Résumé de la décision
M. B A, représenté par son avocat Me Iosca, a introduit une requête le 10 novembre 2022 pour contester l'arrêté du 20 juin 2022 par lequel le préfet de police de Paris avait suspendu son permis de conduire pour une durée de six mois. Le préfet n'ayant pas produit de mémoire en défense, la présidente de la 4ème chambre du tribunal administratif de Melun a demandé à Me Iosca de confirmer le maintien de ses conclusions dans un délai d'un mois, sous peine de désistement. N'ayant pas reçu cette confirmation dans le délai imparti, M. A a été réputé s'être désisté de l'ensemble de ses conclusions, et le tribunal a donné acte de ce désistement.
Arguments pertinents
1. Désistement d'office : Le tribunal a appliqué les dispositions de l'article R. 612-5-1 du code de justice administrative, qui stipule que si le requérant ne confirme pas le maintien de ses conclusions dans le délai imparti, il est réputé s'être désisté. La présidente a noté que Me Iosca avait accusé réception de la demande mais n'avait pas répondu dans le délai requis.
2. Notification et délais : La décision souligne l'importance du respect des délais procéduraux. En l'absence de réponse de l'avocat dans le délai d'un mois, le tribunal a considéré que M. A avait perdu son droit de poursuivre la requête.

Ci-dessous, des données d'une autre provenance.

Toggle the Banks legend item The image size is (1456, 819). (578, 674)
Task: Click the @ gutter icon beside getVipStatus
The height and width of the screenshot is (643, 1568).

Interprétations et citations légales
1. Article R. 612-5-1 du code de justice administrative : Cet article précise que "lorsque l'état du dossier permet de s'interroger sur l'intérêt que la requête conserve pour son auteur, le président de la formation de jugement peut inviter le requérant à confirmer expressément le maintien de ses conclusions". Il est également mentionné que "à défaut de réception de cette confirmation à l'expiration du délai fixé, qui ne peut être inférieur à un mois, il sera réputé s'être désisté de l'ensemble de ses conclusions". Cette disposition vise à éviter que des requêtes non soutenues continuent d'encombrer le système judiciaire.
2. Article R. 222-1 du code de justice administrative : Cet article permet aux présidents de tribunal administratif de donner acte des désistements. Cela montre que le désistement est une procédure reconnue et encadrée par le code, permettant de clore des affaires lorsque les parties ne souhaitent plus poursuivre.
En conclusion, la décision du tribunal administratif de Melun repose sur des principes procéduraux clairs, soulignant l'importance de la diligence dans la confirmation des conclusions par le requérant, et illustre l'application stricte des délais prévus par le code de justice administrative.